No hay disidencia posible. Quien intenta salir de este mundo de estrictas reglas y prácticas es considerado muerto por su familia, como un hijo desaparecido cuyo nombre ya nadie puede mencionar. Si tiene hijos, seguramente no los podrá ver. Véase “El jasídico rebelde“, la página Unpious o el documental “Unorthodox: A Jewish Journey”, que habla del cambio en adolescentes que pertenecen al Movimiento Ortodoxo moderno que son enviados a Israel para un año de inmersión cultural y religiosa antes de entrar en la universidad. No faltan quienes denuncian el ambiente represivo, las injusticias en lo laboral (sobre todo con mujeres hispanas a quienes contratan por horas para trabajar en las casas) y casos de abusos sexuales (donde hay tanta represión emocional, es frecuente que ocurran, ¡incluida nuestra querida Iglesia!).
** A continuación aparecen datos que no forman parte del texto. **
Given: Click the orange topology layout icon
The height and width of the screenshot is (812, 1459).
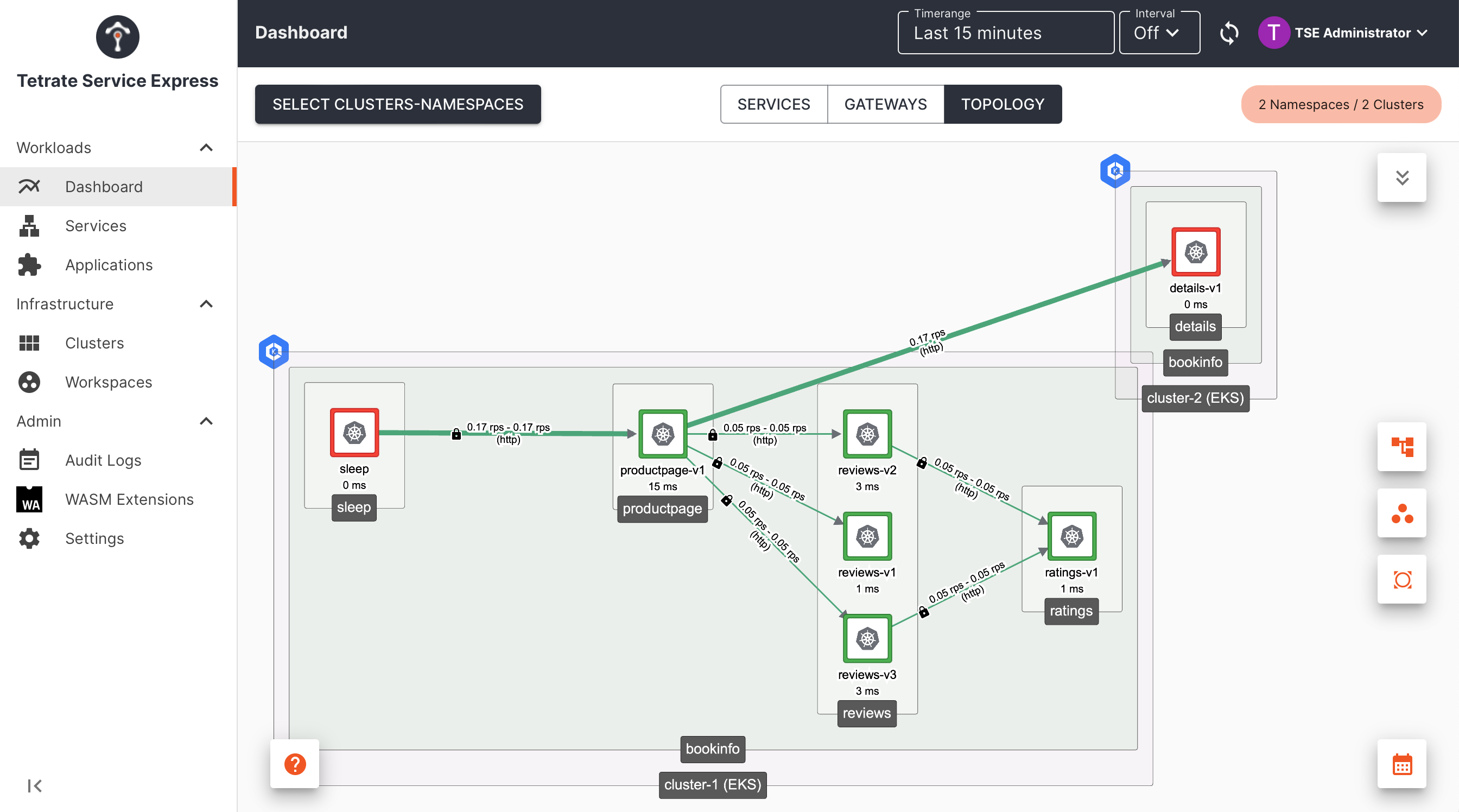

Pero, me dice Javier Bosque, algo está pasando y minando ese universo monocromo: los intelífonos (permitidme inventar ese neologismo) o teléfonos móviles inteligentes. No los pueden usar en casa, como ninguna otra pantalla, para no dar mal ejemplo a sus hijos, pero los usan en la calle y, sobre todo, en el interior de sus coches, verdadero “cuartos privados” de los hombres. Por allí está entrando internet y retando su identidad y su estilo de vida. Apenas se ve todavía, pero algo está ocurriendo en esta monolítica comunidad jasídica.
Al contemplarlos pasando a mi lado me pregunto por sus vidas y sus preocupaciones, sus ideales y sus esperanzas. ¿Qué soñarán los niños? ¿A qué aspirarán las niñas? ¿Cómo aprenderán a ser hermanos de “los otros”, los goyim, los “gentiles”, a quienes son educados a mirar de reojo y con sospecha desde que nacen? Me inquieta su obsesión por seguir los 613 preceptos de la Torá y su afán por cumplir hasta la última tilde de la Ley que les lleva incluso, como ocurrió la semana pasada, a que un grupo increpara en la calle a otro jasídico por estar empujando en sábado a un compañero en silla de ruedas que se había quedado atascado al subir una acera… Me dan tristeza, la pena que debió sentir Jesús ante los fariseos, a quienes por su cerrazón, su autosuficiencia y su incapacidad de poner a la persona antes que el cumplimiento de la Ley, dedicó epítetos como “ciegos”, “sepulcros blanqueados”, “hipócritas”… No todos, sin embargo, lo fueron. Algunos, como Nicodemo o José de Arimatea se abrieron a la luz y al amor, a la posibilidad de “nacer de nuevo”.
Seguro que entre estos hermanos jasídicos hay gente buena, amable, justa, servicial y humilde que busca a Dios con sincero corazón. Que el Señor los ilumine para que, como San Pablo, otro fariseo, encuentren al Padre misericordioso que nos libera de la esclavitud de la Ley y nos regala la salvación gratuitamente, de gratis, por la “gracia”, haciéndonos a todos hermanos y hermanas.
Entonces, conclusion: gracias a Dios por jesucristo.